(Lines of data)
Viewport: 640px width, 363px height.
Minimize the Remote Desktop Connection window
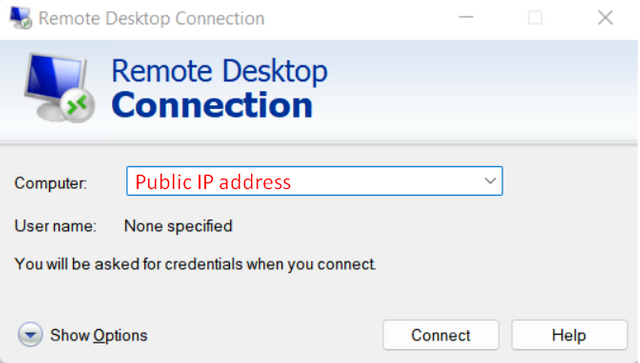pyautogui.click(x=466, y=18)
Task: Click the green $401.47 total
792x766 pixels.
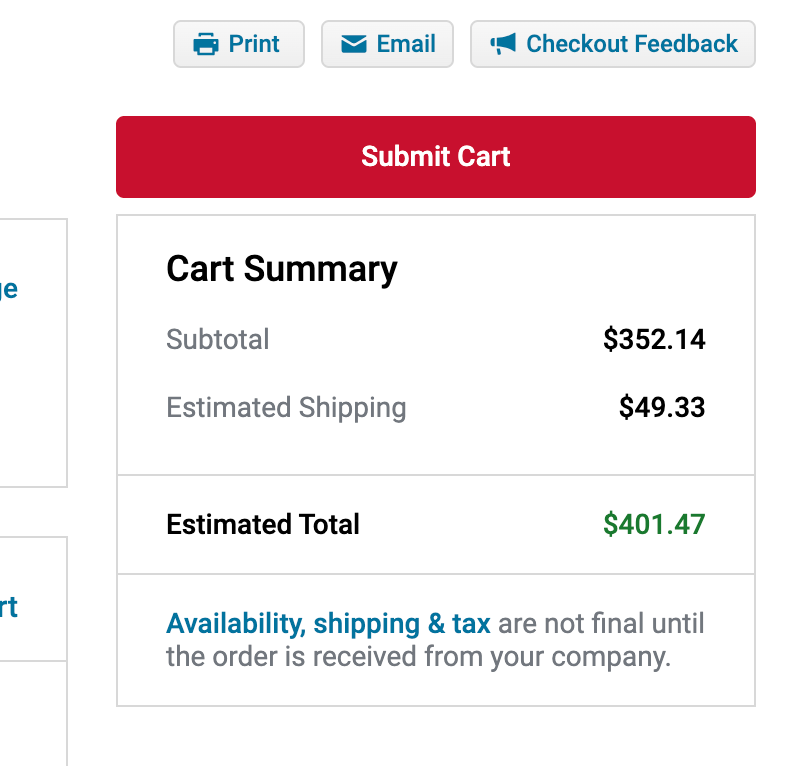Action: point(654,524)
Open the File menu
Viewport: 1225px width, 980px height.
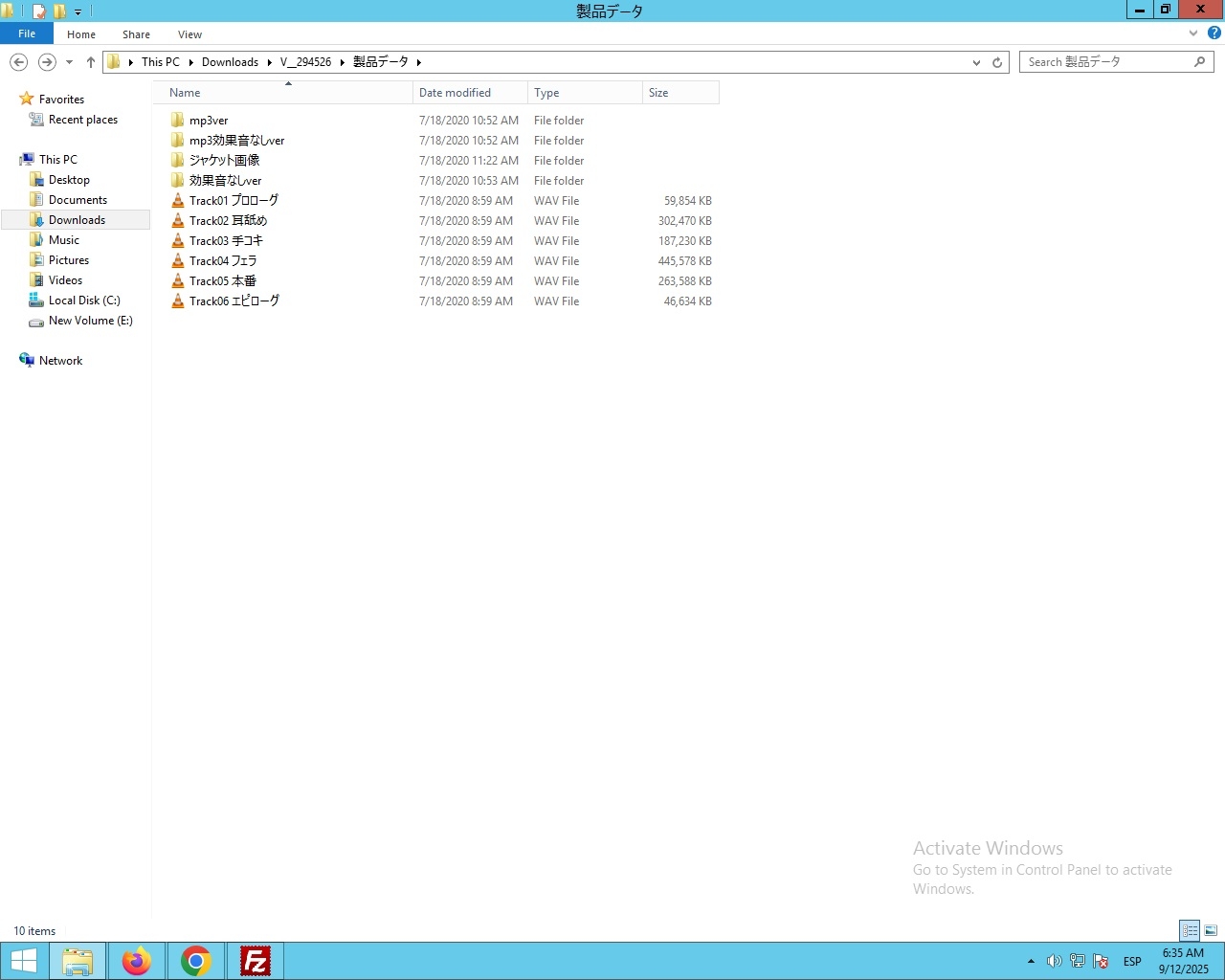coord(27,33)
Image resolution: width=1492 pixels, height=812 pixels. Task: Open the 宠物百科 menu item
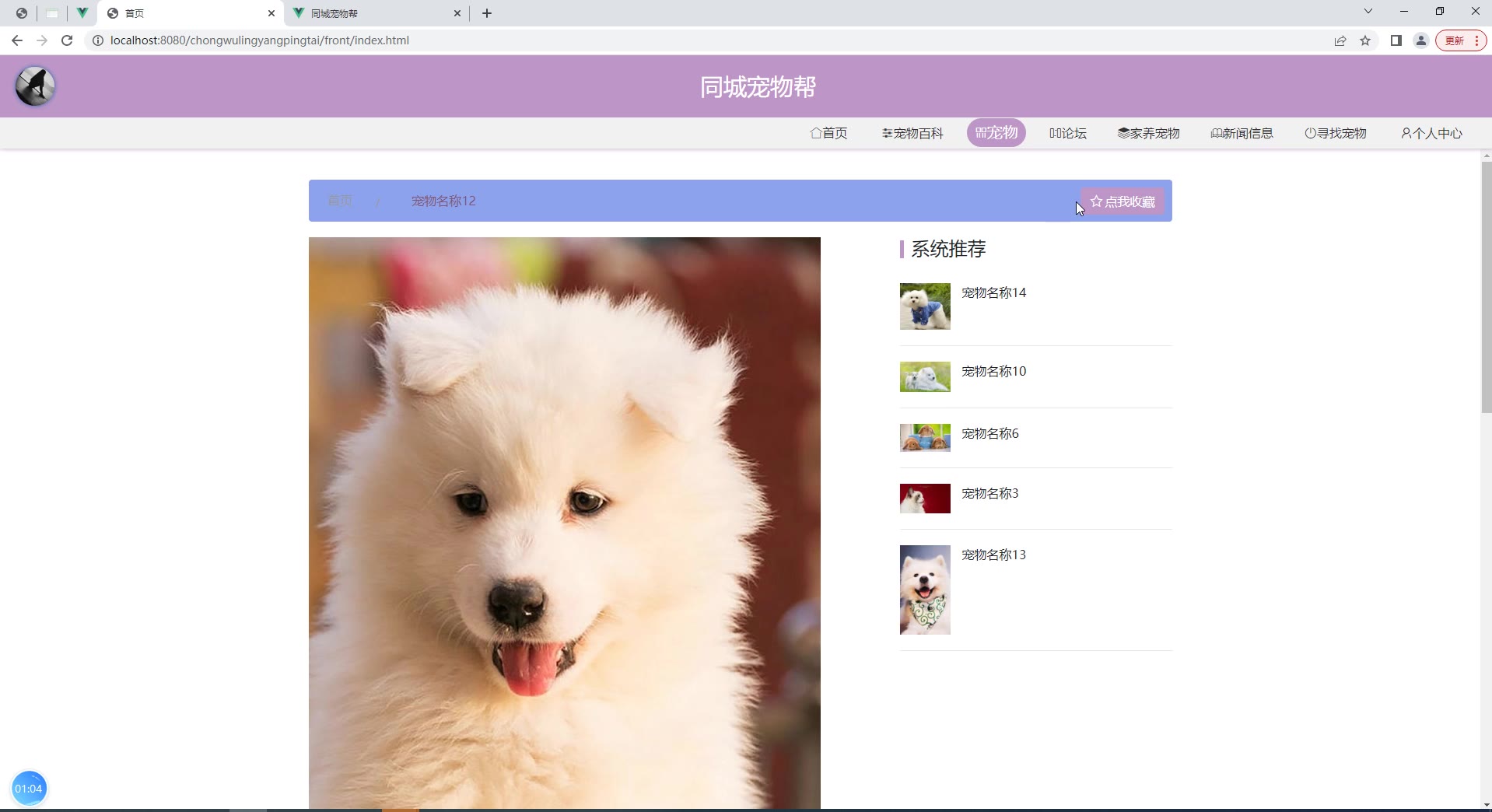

→ **Task instructions**
Write out all of the material above again, requests included, with -147 added to every coordinate in the answers. Leave the pictures out.

→ **Finished answer**
Viewport: 640px width, 363px height.
Minimize the Remote Desktop Connection window
pyautogui.click(x=319, y=-129)
Task: Click the green $401.47 total
792x766 pixels.
Action: point(507,377)
Open the File menu
Viewport: 1225px width, 980px height.
coord(-120,-114)
Image resolution: width=1492 pixels, height=812 pixels. Task: Open the 宠物百科 menu item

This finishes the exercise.